Егор уверенно кивнул:
– Можно. Я почувствовал бы.
– Что же тебя остановило? Или ты все же увидел ее?
– Нет. Она наотрез отказалась показать мне девочку.
У Лиды радостно дрогнуло сердце: значит, та женщина вовсе не охотится за ее мужем?
– Так как же ее зовут? – спохватилась она.
Несколько секунд он молчал, будто решал, что изменится, если жена узнает еще и имя, потом отрывисто произнес:
– Ульяна Соколовская.
– Ульяна! – ахнула Лида и простонала, зажав рот несомкнутыми пальцами: – Ну конечно…
– Почему же – конечно? – нервно спросил Егор.
– Я ведь знала, что она родила. Мне… нашептал кто-то… И потом она…

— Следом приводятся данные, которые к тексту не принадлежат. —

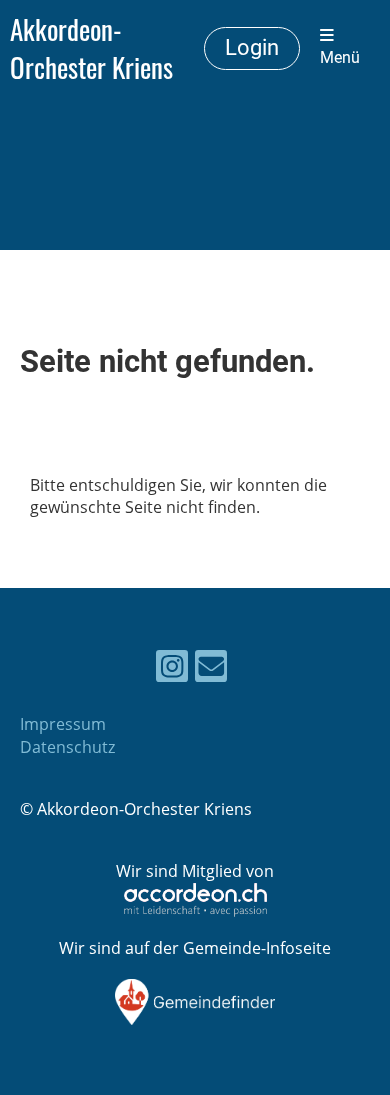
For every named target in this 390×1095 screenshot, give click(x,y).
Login (252, 47)
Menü (340, 58)
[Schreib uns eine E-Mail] (211, 669)
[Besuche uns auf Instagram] (172, 669)
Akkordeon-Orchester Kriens (91, 48)
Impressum (63, 724)
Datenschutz (67, 747)
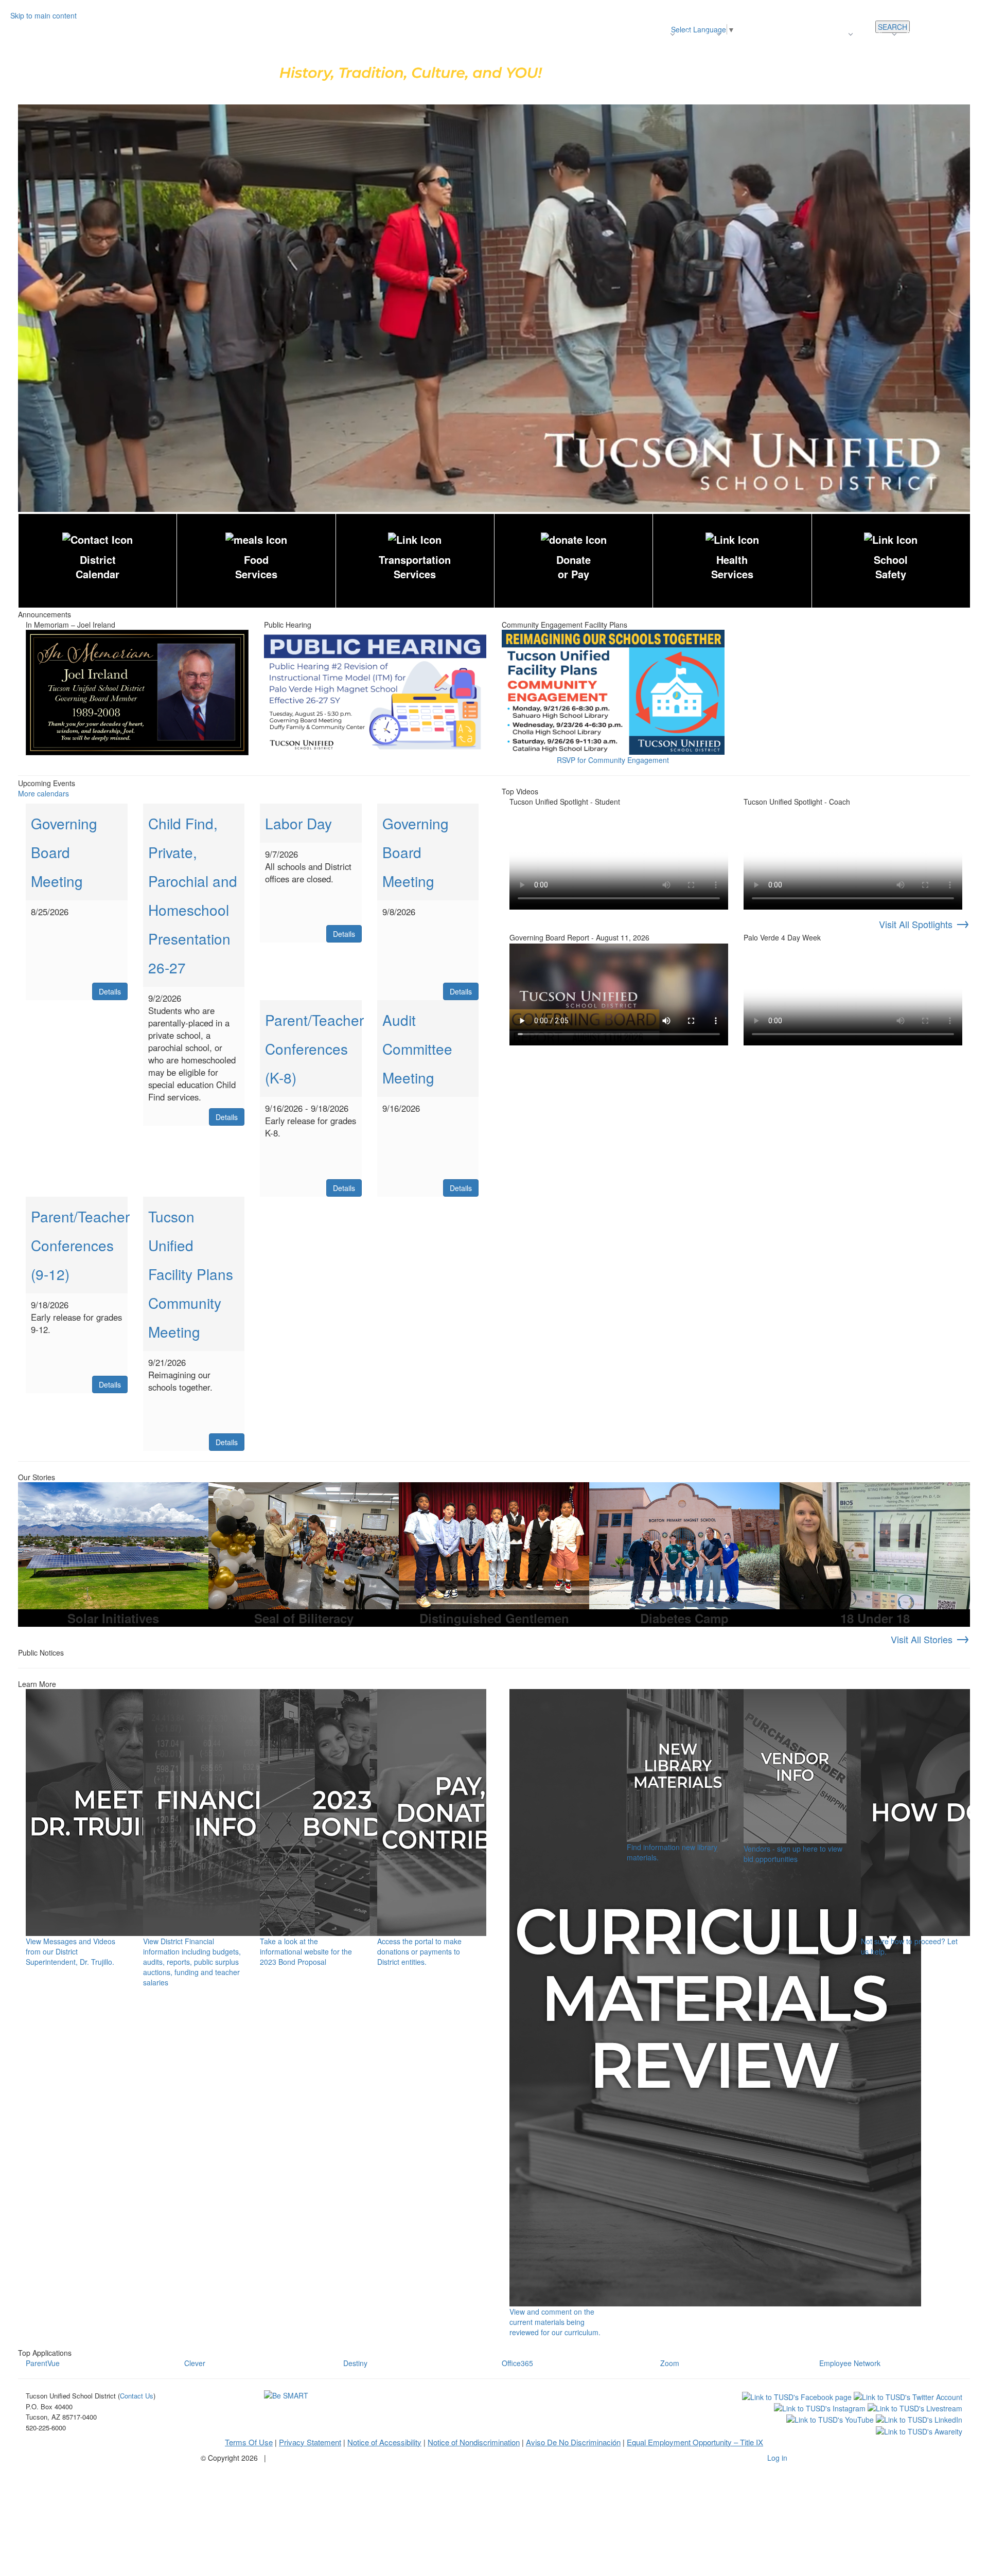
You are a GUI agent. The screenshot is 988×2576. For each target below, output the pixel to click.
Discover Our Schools (595, 34)
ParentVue (43, 2363)
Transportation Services (415, 567)
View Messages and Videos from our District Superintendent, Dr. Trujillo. (70, 1951)
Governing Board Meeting (64, 852)
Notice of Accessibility (384, 2442)
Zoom (669, 2363)
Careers (833, 34)
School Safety (891, 567)
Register (654, 34)
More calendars (43, 793)
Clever (194, 2363)
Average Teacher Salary (770, 34)
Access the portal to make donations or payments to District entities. (419, 1951)
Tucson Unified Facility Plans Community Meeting (190, 1274)
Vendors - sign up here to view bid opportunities (793, 1853)
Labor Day (298, 823)
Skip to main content (43, 15)
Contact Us (924, 34)
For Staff (966, 34)
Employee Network (849, 2363)
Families (876, 34)
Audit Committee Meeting (417, 1048)
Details (110, 991)
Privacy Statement (310, 2442)
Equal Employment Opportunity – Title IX (695, 2442)
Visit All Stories (930, 1639)
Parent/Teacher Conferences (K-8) (314, 1048)
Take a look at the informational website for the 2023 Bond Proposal (306, 1951)
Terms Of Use (249, 2442)
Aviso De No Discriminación (573, 2442)
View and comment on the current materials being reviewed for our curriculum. (555, 2321)
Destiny (355, 2363)
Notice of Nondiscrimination (474, 2442)
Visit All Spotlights (924, 924)
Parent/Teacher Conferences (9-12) (80, 1245)
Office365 (517, 2363)
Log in (777, 2458)
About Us (699, 34)
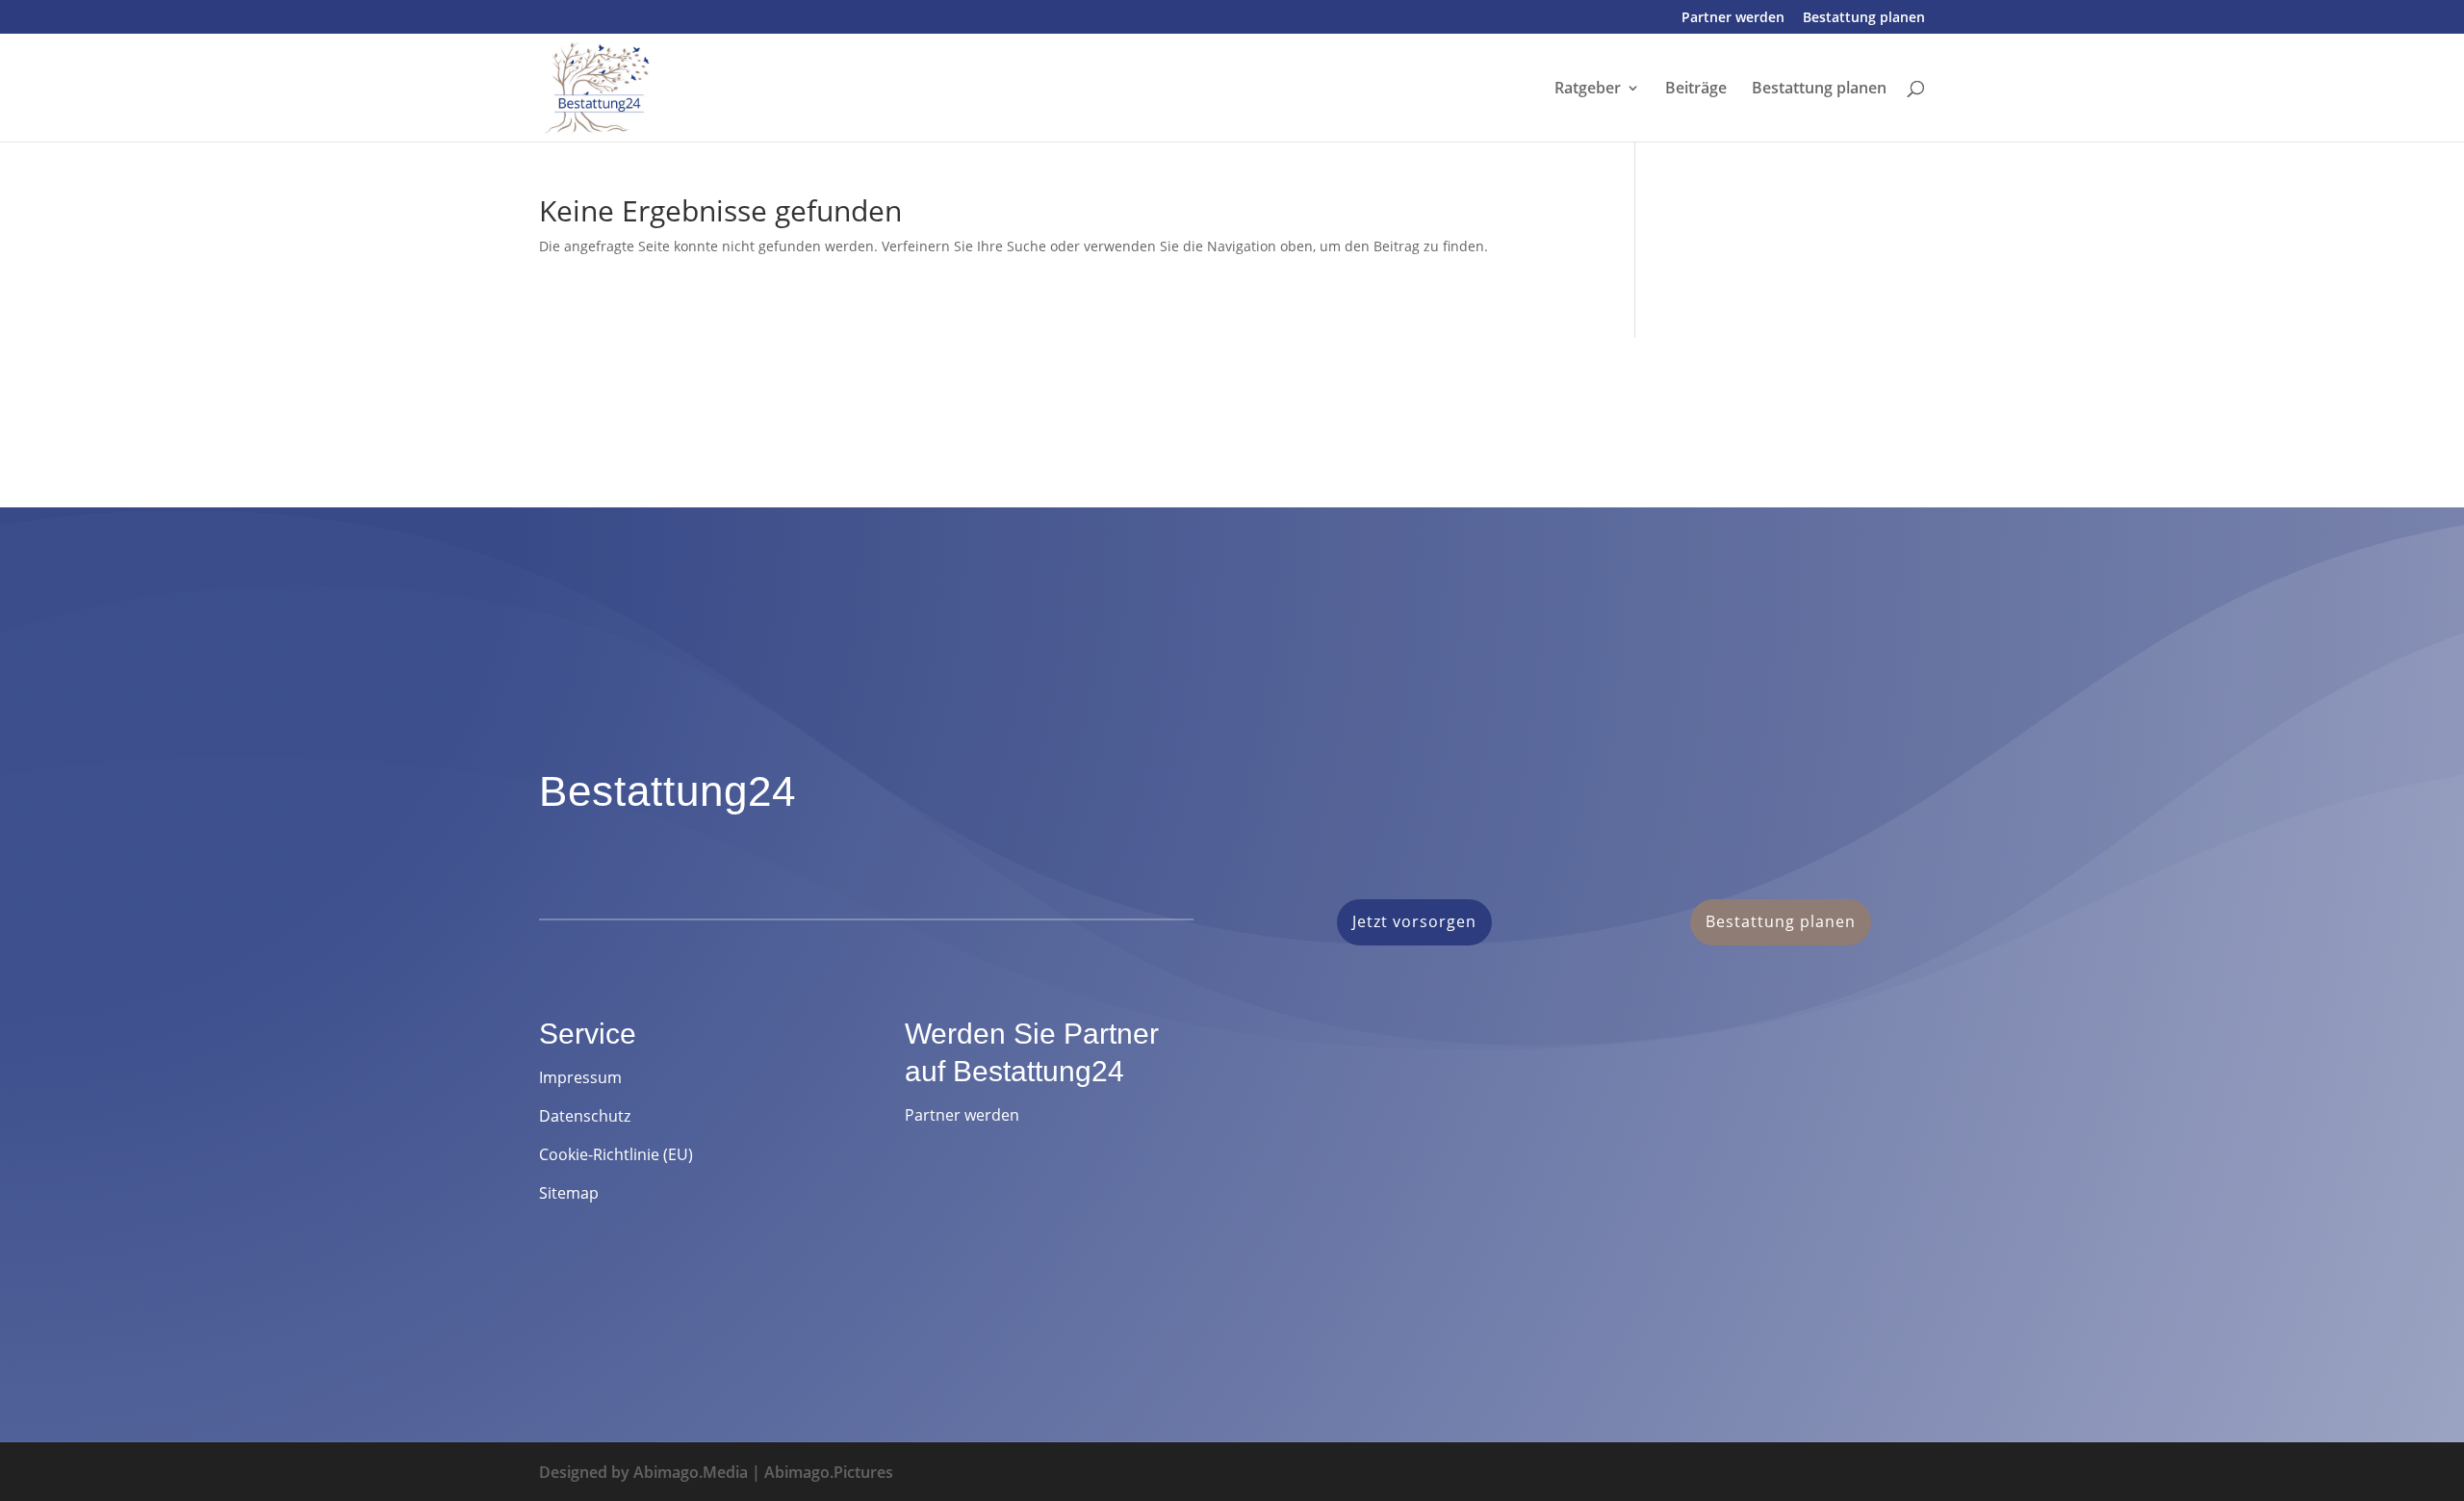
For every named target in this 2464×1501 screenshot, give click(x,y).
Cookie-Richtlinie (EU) (616, 1154)
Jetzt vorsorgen (1414, 921)
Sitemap (569, 1192)
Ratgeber (1587, 89)
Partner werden (1732, 18)
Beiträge (1696, 89)
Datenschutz (584, 1115)
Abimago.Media (690, 1472)
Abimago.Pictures (828, 1472)
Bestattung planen (1864, 18)
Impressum (580, 1077)
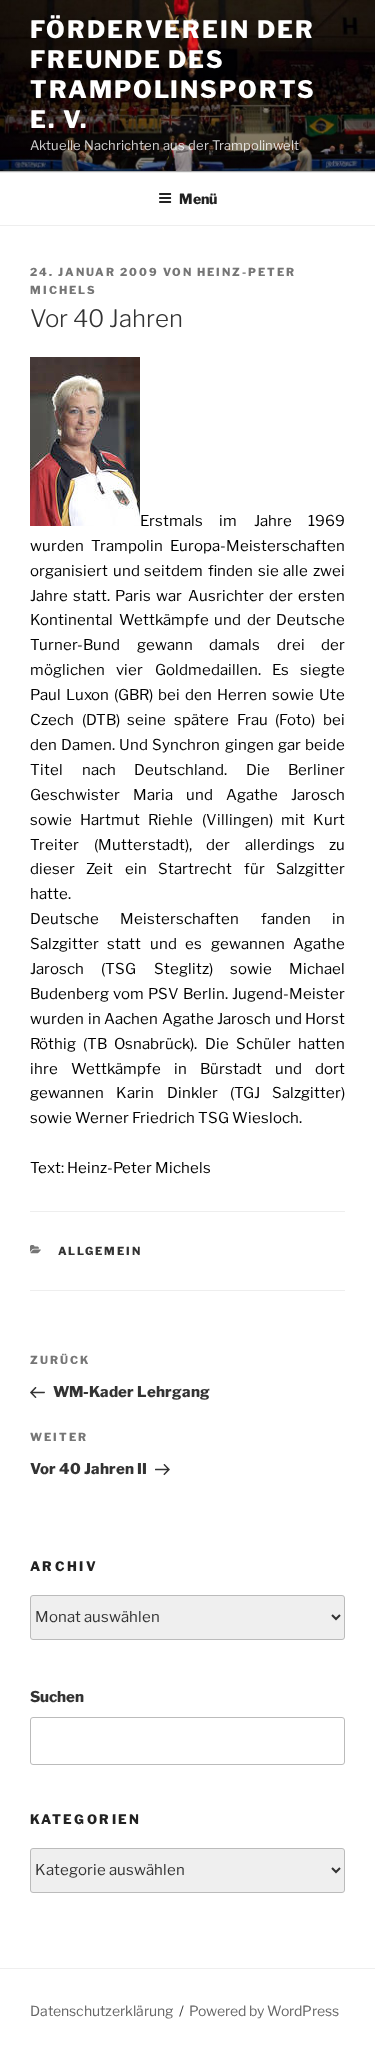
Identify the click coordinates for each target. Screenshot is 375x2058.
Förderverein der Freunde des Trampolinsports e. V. (173, 74)
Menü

«…такая красавица», – договорила Лида про себя. Она могла бы поклясться, что не произносила этого вслух, но Егор почему-то сказал, перебирая ее пальцы:
– Это ты у меня красавица. Моя вечно юная белокурая царевна.
Он спросил:
– Мы можем просто поговорить?
– Говори, – приглушенно (дочка спала в соседней комнате) ответила Ульяна, но сжала трубку так, что пластмасса чуть слышно хрустнула.
Помолчав, Егор уточнил:
– А при встрече?
Голос прозвучал вкрадчиво, ей сразу вспомнилось: так Быстров говорил в роли доктора Астрова. И двигался с кошачьей мягкостью. Игривый у него получился доктор… Но кто знает, каким он виделся Чехову?
Отметая эти пришедшиеся не к месту воспоминания, Ульяна холодно произнесла:
– Знаешь, мне за глаза хватило одной встречи! С твоей дочерью.
Представила так ясно, что опять вспыхнули щеки, как в те минуты, когда гналась за Ксюшей.
– О-о! Я так и понял, что она была у тебя. Это было… Как это было?